Los atónitos asistentes contemplaron la escena con una extraña mezcla de sonrojo y alboroto: Isabel, tendida sobre una mesa, pataleaba violentamente intentando levantarse rodeada de vidrios rotos y con innumerables canapés adheridos a su bonito vestido. A escasos metros, una desconocida permanecía de rodillas abrazada a las piernas de Ramón, el hermano de la novia, con el rostro hundido en su más profunda intimidad.
Tras unos terribles instantes, Susana logró recomponer su figura mientras Ramón se esforzaba por ocultar sus aireadas interioridades.
Avergonzada, corrió en busca de su coche para alejarse de aquel terrible espectáculo.
Ramón, por su parte, se refugió en los establos, donde relató a Capitán todo lo sucedido sin omitir detalle.

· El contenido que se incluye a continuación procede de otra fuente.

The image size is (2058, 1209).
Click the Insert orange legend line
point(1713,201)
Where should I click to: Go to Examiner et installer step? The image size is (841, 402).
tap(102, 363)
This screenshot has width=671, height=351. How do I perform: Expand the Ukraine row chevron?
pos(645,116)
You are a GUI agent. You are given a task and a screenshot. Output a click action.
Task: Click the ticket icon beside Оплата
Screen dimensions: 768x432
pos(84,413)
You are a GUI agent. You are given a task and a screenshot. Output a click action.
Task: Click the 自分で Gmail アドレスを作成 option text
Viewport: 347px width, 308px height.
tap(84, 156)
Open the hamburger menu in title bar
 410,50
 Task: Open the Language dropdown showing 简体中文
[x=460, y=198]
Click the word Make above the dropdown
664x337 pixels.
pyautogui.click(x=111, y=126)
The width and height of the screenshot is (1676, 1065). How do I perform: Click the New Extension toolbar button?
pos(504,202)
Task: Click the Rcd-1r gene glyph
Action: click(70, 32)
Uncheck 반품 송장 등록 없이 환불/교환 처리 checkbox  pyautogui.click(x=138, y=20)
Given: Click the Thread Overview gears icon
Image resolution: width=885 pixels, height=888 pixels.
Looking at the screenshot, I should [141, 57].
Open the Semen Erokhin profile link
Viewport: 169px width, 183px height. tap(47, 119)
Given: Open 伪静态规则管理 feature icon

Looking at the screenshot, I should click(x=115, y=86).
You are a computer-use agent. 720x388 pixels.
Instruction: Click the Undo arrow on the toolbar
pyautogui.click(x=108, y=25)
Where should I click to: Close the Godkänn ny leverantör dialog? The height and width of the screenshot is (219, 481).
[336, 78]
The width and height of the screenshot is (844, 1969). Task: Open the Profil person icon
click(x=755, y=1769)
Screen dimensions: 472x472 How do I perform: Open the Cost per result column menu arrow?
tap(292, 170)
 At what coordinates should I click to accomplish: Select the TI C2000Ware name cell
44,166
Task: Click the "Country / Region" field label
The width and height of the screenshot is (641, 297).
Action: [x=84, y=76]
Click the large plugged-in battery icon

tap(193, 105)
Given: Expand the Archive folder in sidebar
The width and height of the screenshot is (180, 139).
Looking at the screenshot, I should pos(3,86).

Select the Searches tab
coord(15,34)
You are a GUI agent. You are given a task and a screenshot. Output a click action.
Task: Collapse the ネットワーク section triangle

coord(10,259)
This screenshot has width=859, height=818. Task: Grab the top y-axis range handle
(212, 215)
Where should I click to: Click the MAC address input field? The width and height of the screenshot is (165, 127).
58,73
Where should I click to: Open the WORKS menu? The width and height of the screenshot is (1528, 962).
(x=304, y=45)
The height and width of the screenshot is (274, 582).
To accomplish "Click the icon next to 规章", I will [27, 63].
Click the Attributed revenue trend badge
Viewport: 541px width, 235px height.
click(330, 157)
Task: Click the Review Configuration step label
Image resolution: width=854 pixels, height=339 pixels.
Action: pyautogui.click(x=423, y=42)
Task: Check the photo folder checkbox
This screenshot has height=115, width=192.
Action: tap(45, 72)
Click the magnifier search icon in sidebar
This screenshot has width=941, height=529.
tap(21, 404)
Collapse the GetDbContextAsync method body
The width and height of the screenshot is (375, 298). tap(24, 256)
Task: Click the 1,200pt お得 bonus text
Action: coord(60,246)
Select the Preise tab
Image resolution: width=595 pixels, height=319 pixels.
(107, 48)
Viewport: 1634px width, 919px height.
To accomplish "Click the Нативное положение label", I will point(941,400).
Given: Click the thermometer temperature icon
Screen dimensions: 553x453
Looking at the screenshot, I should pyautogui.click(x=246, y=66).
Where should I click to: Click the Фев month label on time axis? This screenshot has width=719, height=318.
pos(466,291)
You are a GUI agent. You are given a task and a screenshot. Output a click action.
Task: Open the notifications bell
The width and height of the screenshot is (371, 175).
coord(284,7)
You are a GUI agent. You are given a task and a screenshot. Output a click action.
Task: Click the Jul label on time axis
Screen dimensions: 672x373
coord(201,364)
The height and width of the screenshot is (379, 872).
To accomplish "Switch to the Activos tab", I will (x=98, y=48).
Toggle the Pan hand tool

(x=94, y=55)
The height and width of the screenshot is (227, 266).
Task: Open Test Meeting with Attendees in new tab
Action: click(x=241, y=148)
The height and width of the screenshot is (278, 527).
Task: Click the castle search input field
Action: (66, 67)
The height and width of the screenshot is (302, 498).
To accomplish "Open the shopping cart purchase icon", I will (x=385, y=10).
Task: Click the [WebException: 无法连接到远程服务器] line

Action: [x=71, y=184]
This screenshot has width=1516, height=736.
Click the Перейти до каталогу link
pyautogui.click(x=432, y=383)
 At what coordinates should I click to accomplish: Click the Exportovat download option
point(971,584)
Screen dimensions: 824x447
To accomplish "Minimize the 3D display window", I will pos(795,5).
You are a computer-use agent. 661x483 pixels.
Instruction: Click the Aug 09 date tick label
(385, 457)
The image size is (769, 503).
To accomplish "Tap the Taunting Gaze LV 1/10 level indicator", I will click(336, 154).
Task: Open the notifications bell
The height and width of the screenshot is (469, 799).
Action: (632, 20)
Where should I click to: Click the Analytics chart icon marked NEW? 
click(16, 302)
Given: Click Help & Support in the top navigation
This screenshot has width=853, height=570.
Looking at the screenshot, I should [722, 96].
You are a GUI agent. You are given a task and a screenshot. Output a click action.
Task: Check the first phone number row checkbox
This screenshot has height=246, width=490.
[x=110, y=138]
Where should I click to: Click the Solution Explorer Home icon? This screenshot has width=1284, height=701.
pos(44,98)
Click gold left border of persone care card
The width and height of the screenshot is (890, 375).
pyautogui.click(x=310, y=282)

Isabel, una vez recuperada, agradeció la sólida estructura de su corsé, pues sólo eso evitó que una multitud de cristales se incrustaran en su delicada espalda.



Dicen que, aún hoy, Ramón continúa buscando sin cesar a aquella mujer a la que el destino había intentado ligar de forma tan curiosa.
Del paradero de Susana nada se sabe; vendió la tintorería que había heredado a la muerte de sus padres y se cree que huyó a la sierra, donde vive en soledad con un enorme perro especialmente adiestrado para alertarla de la improbable presencia de seres humanos, más concretamente de hombres, por aquellos parajes.
Isabel dio a luz, seis meses más tarde, a un hermoso niño, que nació casi sin pelo y sigue sin saber la identidad del padre.